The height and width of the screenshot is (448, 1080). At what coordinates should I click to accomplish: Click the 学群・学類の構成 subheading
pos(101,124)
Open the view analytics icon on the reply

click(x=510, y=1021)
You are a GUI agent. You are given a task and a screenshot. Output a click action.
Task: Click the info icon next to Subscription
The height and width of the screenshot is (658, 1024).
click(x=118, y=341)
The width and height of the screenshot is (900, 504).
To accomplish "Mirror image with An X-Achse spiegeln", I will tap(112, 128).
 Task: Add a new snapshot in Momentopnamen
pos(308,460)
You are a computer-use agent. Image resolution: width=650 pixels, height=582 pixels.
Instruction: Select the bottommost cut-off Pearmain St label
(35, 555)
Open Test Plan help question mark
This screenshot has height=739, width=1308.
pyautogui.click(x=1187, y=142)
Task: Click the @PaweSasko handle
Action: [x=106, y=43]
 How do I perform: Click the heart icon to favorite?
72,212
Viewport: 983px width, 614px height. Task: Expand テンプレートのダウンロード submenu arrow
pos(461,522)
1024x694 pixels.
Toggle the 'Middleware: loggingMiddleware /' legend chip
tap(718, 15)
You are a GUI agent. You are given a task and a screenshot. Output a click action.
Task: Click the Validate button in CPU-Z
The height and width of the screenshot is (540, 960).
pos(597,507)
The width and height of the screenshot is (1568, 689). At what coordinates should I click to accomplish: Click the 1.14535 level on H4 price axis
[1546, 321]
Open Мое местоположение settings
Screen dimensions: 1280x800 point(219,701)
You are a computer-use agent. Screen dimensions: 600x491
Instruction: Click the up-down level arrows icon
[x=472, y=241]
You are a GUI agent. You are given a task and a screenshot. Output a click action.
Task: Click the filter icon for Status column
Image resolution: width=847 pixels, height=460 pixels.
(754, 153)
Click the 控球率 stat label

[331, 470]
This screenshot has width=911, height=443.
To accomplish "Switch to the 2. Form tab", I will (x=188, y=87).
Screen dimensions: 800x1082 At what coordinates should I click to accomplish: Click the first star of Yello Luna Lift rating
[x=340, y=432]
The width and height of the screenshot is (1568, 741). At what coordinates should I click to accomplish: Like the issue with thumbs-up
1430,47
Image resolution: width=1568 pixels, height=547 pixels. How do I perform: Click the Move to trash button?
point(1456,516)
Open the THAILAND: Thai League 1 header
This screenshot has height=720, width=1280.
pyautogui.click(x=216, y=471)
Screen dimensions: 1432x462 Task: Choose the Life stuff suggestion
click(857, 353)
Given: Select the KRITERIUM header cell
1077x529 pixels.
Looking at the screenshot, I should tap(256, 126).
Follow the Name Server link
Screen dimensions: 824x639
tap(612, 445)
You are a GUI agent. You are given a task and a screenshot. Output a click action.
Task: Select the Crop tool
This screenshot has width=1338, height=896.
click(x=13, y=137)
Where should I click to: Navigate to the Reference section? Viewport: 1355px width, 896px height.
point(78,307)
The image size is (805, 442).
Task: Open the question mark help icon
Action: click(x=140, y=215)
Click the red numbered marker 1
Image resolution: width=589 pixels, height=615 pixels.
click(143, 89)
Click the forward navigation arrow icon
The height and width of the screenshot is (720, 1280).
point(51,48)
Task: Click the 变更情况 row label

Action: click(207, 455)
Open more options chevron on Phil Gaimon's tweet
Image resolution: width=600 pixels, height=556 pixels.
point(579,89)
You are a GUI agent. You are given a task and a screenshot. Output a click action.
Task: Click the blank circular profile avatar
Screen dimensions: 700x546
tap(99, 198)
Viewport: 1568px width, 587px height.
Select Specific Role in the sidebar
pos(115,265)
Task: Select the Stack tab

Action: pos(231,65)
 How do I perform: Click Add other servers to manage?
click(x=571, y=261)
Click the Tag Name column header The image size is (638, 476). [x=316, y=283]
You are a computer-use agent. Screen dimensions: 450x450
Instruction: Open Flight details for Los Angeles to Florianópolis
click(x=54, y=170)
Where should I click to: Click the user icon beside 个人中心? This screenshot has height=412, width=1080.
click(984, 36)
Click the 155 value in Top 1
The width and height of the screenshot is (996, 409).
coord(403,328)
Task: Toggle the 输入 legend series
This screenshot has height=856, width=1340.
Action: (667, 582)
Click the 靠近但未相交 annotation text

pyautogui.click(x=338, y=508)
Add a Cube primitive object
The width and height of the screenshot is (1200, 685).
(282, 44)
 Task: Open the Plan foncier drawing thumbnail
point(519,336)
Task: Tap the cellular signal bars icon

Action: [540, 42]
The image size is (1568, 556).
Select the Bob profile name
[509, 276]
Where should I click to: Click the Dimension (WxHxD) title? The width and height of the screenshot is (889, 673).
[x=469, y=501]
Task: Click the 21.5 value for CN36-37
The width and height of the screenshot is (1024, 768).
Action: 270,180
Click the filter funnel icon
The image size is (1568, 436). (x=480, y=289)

========================================================================

→ **HOW TO COMPLETE THIS TASK**:
Find the string "column" in the listing and return every line that holds it.

→ **RESULT OF THIS TASK**:
Task: Click the filter icon for Status column
Click the Tag Name column header The image size is (638, 476). [x=316, y=283]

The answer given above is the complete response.